China has rejected U.S. requests for talks over how American airlines and their websites refer to Chinese-claimed Taiwan, according to sources, including a U.S. official, adding to tensions in a bilateral relationship already frayed by a major trade dispute.
China has demanded that foreign firms, and airlines in particular, begin referring to Taiwan as Chinese territory on their websites, along with Hong Kong and Macau, a move described by the White House in May as “Orwellian nonsense”.
Numerous non-U.S. carriers, such as Air Canada (AC.TO), Lufthansa (LHAG.DE) and British Airways (ICAG.L) have already made changes to their websites, according to Reuters checks.
But several U.S. companies, including Delta Air Lines (DAL.N) and United Airlines (UAL.N), were among carriers that sought extensions to a May 25 deadline to make the changes.
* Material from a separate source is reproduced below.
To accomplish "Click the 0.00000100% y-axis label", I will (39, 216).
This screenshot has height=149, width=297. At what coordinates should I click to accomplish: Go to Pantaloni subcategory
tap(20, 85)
The final deadline is July 25.
In late May, the U.S. State Department presented China’s Foreign Ministry with a diplomatic note requesting consultations on the matter, but the ministry has since refused it, two sources briefed on the situation told Reuters.
“This has definitely become a foreign policy issue,” one of the sources said on condition of anonymity, noting that the U.S. government did not view it as a technical matter for bilateral aviation cooperation.
The spat had become “another grain of sand in the wound” amid escalating trade tensions, a second source said, referring to U.S. President Donald Trump’s threat to impose tariffs on billions of dollars worth of Chinese imports to punish Beijing for intellectual property abuses.
An official with the State Department confirmed to Reuters that China had rejected its request for talks on June 25, adding that it was “disappointed” and had maintained close communication with the airlines but had not told them how to respond to Beijing’s demands.
“U.S. airlines should not be forced to comply with this order,” the State Department official said. “We have called on China to stop threatening and coercing American companies and citizens.”
Chinese companies are free to operate their websites without political interference in the United States, the official added.
China’s rebuff has left the U.S. government weighing its next move. The White House convened a staff-level meeting on the issue on Wednesday, but it is not clear what it plans to do.